The speakers announced the altitude. The crowd clapped again, and interspersed with the clapping was hooting and whistling. But I wondered about this cheering. The most famous space quote by Armstrong situates his small individualistic step in context of the large step of humanity. But what kind of victory do most of the inhabitants of the earth receive from technological advances? So many – billions – employ their feet rather than gas-propelled wheels, stare at the clouds rather than riding inside them. Technology – the hope of modernists, as humanity steadily progresses towards perfection – always benefits mankind, yes? At least some of them.

SpaceShipOne began plummeting to the earth, but without a vapor trail to mark its passage, the audience could see only sun and sky. They told us the pilot was experiencing five to six G's, enough for his limbs to suck all the blood away from his brain and cause him to blackout. The craft was freefalling, using only the drag of its shuttlecock design to slow its passage through the atmosphere. Eventually the instruction came to look 18 degrees above the sun, and a tiny white speck appeared in the sky. It descended the rest of the way in a corkscrew, spiraling around our heads as we spun to keep facing it, until it glided down on the runway and people clapped and cheered.

We left soon afterwards. The event was over, and the press had first priority on the participants. Hordes of people fled with us to the dust bowl parking lot. We waited in a long line to escape the airport, inching forward car by car, until we reached the main road and traffic loosened up.

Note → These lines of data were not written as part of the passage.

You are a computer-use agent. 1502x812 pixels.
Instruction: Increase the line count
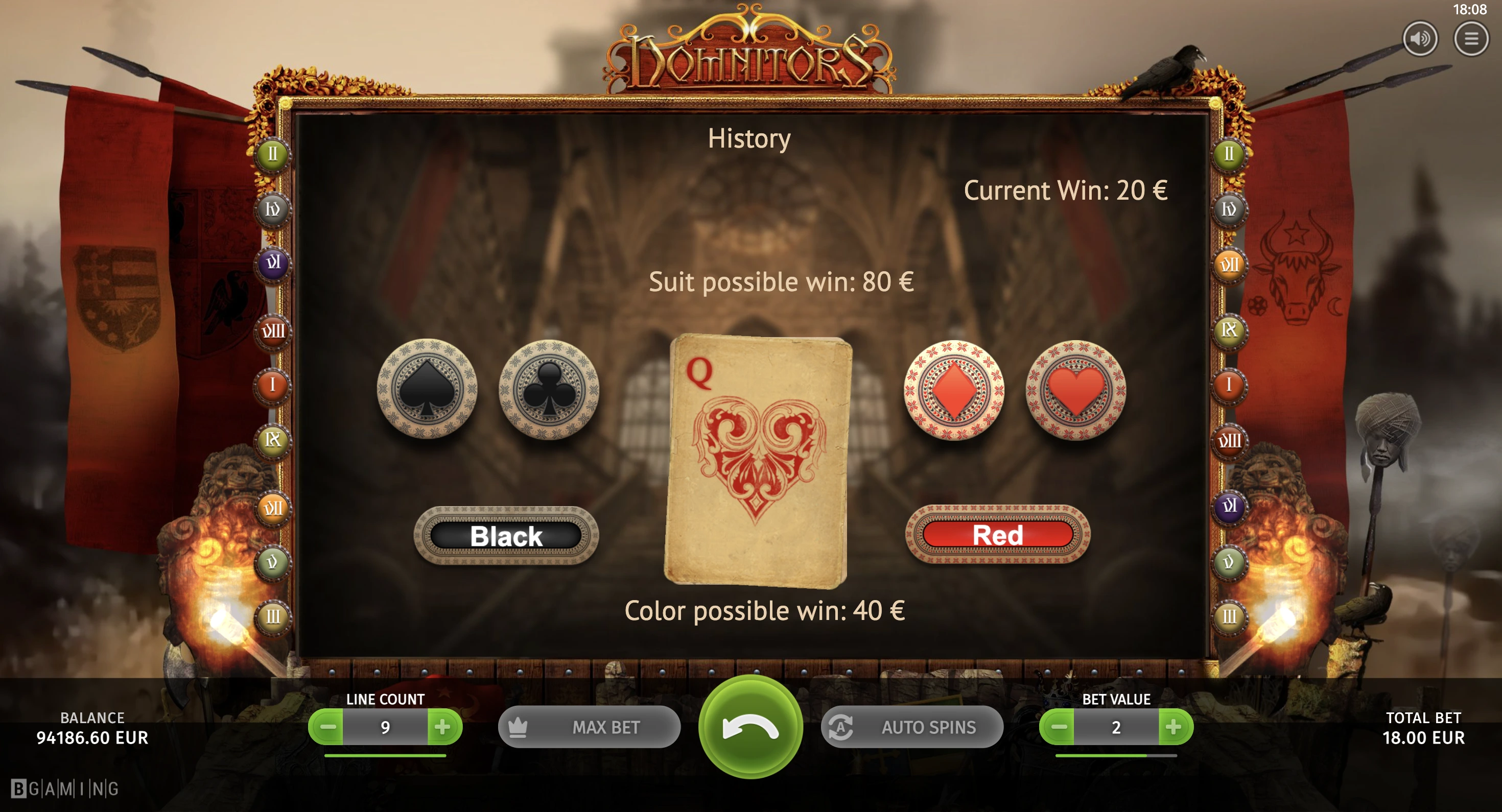pos(443,727)
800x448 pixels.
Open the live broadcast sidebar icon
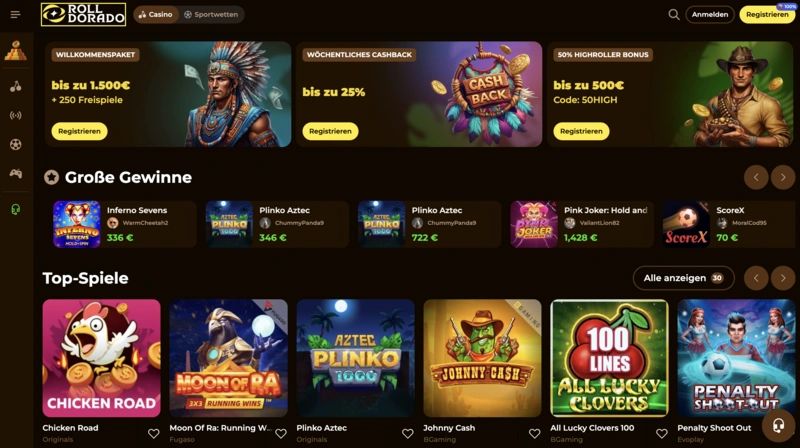(16, 115)
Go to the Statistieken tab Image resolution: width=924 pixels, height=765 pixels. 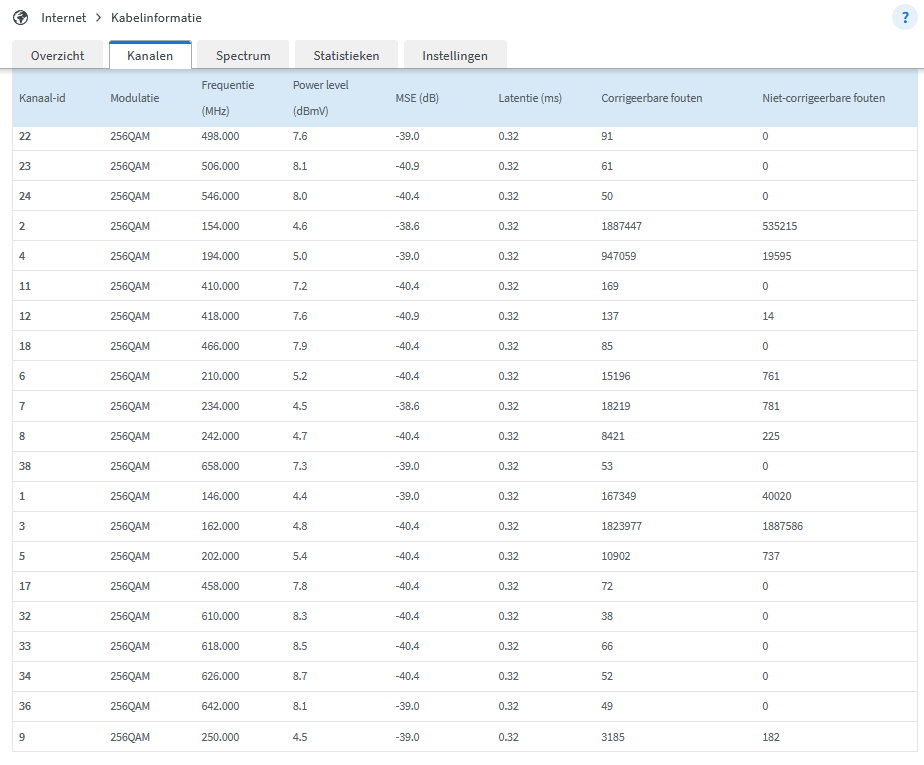coord(346,56)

As we were passing through Mojave, heading home, I saw a man walking on the side of the road. His clothing seemed ratty and he walked with the indolent step of someone not headed to any particular destination. He looked up quickly, just as we passed, as though interested in a ride, but his thumb wasn't out and we passed him within a moment. The highway soon transitioned into a freeway, which meant traffic thinned because of the extra lane. Our driver was hungry and tired and wanted to get home soon, so she accelerated quickly, and as she accelerated I imagined we were the spaceship powered by propellant, and magnified the pressure of my back against the seat into several G's. She pressed the pedal down and we reached fifty, and then switching lanes around a slower car, she sped up to sixty, and had only free road in front of us so she sped up to seventy, and then to eighty, and they rolled up the windows up but I wished they were still down so I could feel the whip of the wind against my body and hear it buffet my ears, because I was flying through space on an asphalt strip, soaring through the universe on a machine of mankind's own making, and for a slight moment I enjoyed a fraction of the speed that the pilot of the plane must have felt. But as I leaned my head back against the seat and shut my eyes, I pictured, as if through the wrong end of a telescope, that man walking on the side of the road that we had left so far behind.